PROMPT —
Below are some records; find each line that carries the word "screenshot" and copy it.
_ _ _ _ _ _ _
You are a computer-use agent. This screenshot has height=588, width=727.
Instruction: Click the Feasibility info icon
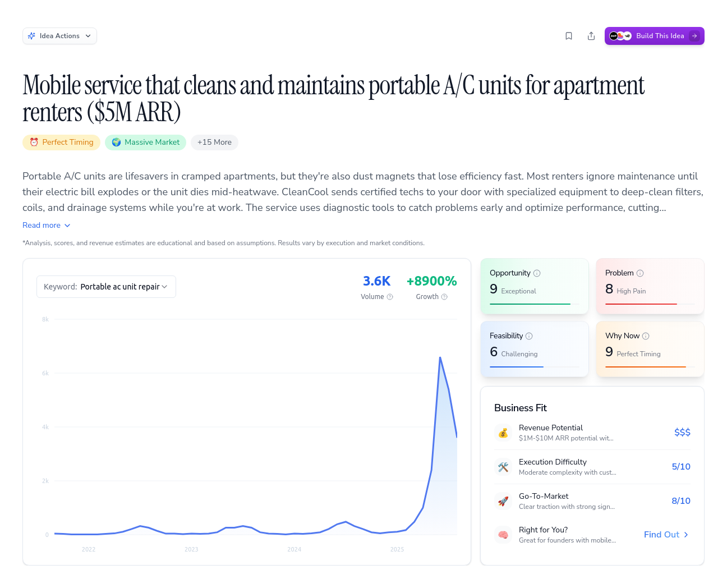(529, 336)
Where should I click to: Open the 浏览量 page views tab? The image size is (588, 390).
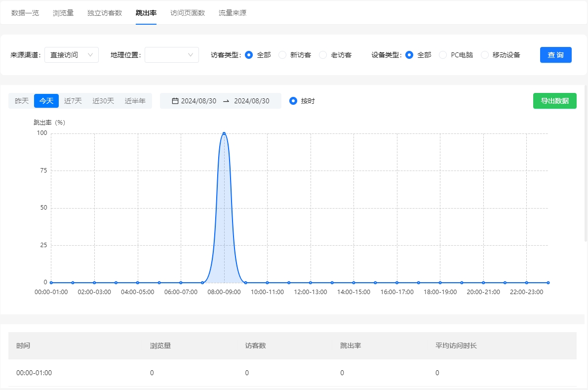(63, 13)
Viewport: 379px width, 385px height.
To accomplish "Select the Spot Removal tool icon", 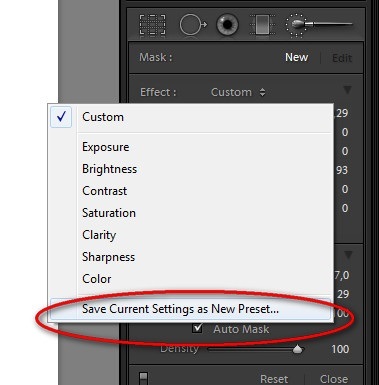I will (193, 25).
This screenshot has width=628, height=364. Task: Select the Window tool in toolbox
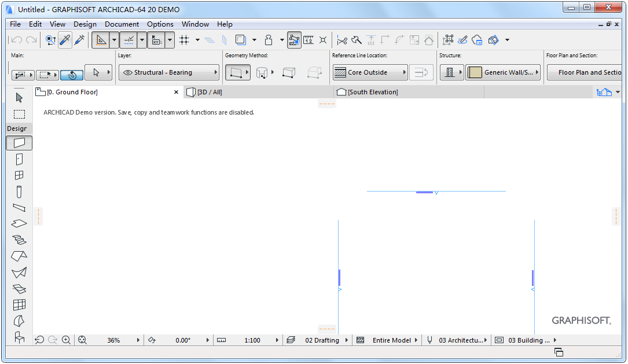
_ _ _ _ _ _ _
OUTPUT FOR THIS EXERCISE —
You are a computer-use agent. This screenshot has height=588, width=727.
This screenshot has width=628, height=364. Task: Select the Window tool in toolbox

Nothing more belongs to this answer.